Samuel J. Danishefsky
Wolf Prize Laureate in Chemistry 1995/6
Samuel J. Danishefsky
Affiliation at the time of the award:
Memorial Sloan-Kettering Cancer Center, USA
Columbia University, USA
Award citation:
“for designing and developing novel chemical reactions which have opened new avenues to the synthesis of the synthesis of complex molecules, particularly polysaccharides and many other biologically and medicinally important compounds.”
Prize share:
Samuel J. Danishefsky
Gilbert Stork
Samuel J. Danishefsky (born in 1936, USA) completed his B.S. at Yeshiva University in 1956. He earned his Ph.D. in chemistry from Harvard University in 1962 under the guidance of Peter Yates, along with a National Institutes of Health postdoctoral fellowship at Columbia University with Gilbert Stork.

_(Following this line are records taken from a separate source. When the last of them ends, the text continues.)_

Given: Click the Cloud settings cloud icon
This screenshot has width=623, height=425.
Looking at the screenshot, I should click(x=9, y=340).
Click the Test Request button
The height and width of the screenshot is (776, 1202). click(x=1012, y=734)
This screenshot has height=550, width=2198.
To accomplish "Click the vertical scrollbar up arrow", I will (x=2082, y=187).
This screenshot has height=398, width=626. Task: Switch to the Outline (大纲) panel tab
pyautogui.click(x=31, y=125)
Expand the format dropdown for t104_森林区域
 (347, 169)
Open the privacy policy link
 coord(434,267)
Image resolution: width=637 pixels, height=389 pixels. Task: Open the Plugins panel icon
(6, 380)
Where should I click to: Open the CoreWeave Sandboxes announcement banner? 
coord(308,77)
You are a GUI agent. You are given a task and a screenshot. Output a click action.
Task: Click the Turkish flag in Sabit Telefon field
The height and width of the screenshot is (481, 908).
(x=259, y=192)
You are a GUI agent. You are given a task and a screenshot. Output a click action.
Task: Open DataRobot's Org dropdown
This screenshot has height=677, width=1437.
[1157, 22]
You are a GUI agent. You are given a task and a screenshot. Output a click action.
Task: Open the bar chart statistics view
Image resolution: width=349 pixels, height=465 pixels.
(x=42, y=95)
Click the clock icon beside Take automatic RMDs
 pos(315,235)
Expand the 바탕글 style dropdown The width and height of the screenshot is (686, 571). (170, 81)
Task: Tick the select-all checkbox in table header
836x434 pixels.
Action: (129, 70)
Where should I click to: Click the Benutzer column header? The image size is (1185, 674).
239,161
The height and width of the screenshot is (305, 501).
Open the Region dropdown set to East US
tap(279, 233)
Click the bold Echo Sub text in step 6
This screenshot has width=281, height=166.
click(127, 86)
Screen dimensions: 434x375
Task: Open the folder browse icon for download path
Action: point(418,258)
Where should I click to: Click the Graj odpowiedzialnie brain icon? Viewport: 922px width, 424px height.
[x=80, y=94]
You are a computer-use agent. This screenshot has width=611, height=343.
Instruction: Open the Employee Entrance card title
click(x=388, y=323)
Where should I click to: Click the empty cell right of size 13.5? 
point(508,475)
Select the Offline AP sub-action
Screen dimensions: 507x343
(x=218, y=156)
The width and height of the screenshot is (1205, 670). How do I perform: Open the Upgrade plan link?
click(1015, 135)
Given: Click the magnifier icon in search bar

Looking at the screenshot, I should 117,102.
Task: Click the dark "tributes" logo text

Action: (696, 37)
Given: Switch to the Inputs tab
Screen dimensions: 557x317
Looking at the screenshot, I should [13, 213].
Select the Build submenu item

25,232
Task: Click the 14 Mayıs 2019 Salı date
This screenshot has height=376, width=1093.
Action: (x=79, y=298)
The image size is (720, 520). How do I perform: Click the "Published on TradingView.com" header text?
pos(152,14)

After his doctoral studies, he became a professor at the University of Pittsburgh, where he achieved the rank of University Professor and taught until 1979. Subsequently, from 1979 to 1993, he held a professorship at Yale University, rising to the position of Sterling Professor of Chemistry. Concurrently, Danishefsky served at Memorial Sloan-Kettering Cancer Center from 1991, initially as the director of the Laboratory for Cancer Research Bioorganic Chemistry and later as the chair from 1993. In 1993, he accepted a professorial appointment at Columbia University, currently dividing his time between Columbia and Sloan-Kettering.
Over almost five decades, Professor Gilbert Stork has changed the face of organic chemistry , and organic synthesis in particular. Stork´s contributions to the development of theories of stereoelectronic control over chemical reactions, include the SN2´ reaction, polyene cyclizations, alkylation reactions with enolates and enolate equivalents, reactions involving enamines and metalloenamines, the paradigm of trapping kinetic enolates, and various annulation reactions. Stork´s pioneering studies into free radical cyclizations have been recognized as one of the most powerful and concise strategies for assembling polycyclic natural products. Once considered the least tractable of synthetic intermediates, free radical chemistry is now routinely practiced in synthetic laboratories throughout the world.
Professor Samuel J. Danishefsky has developed a number of new concepts in organic reactivity, thoroughly investigated the relevant stereochemical and mechanistic issues and subsequently provided new solutions to demanding problems in natural product synthesis. Examples include his polyannulating reagents in steroid synthesis, his now routinely employed dienes for Diels-Alder and hetero-Diels-Alder reactions, and more recently, his use of glycals for the synthesis of oligosaccharides. The capacity that these methodologies bring to the synthesis of complex structures which bear multiple asymmetric centers is a major triumph in chemistry.
The synthesis of complex polysaccharides has been one of the long-standing problems in synthesis. Such compounds play a crucial role in many biologically important phenomena, including cell adhesion, enzyme inhibition, determination of blood groups, immune response and cancer. Polysaccharides represent one of the three most important classes of biopolymers. While the synthesis of the other two – polynucleotides and polypeptides – has reached a satisfactory level of maturity with an immense impact on the study of biology and on medicine, the synthesis of polysaccharides has remained a formidable challenge.
In 1993 Danishefsky announced a highly efficient synthesis of oligosaccharides on a polymer support using same of the mutually developed tools. More recently, he has extended the method to the solid-phase synthesis of glycopeptides. This work has brought us to the threshold of a new era where complex carbohydrates can be assembled with an unprecedented selectivity and efficiency. Some of these fully synthetic compounds, such as the human breast cancer tumor antigen, are now being evaluated with respect to anticancer vaccines.
The influence of this mentor/disciple couple on several generations of chemists in organic synthesis and related bioorganic areas has been immense. Their noncompromising commitment to academic excellence has produced hundreds of top-class organic chemists, many of which are now university professors and key scientists in the chemical and bio-medical industries around the world.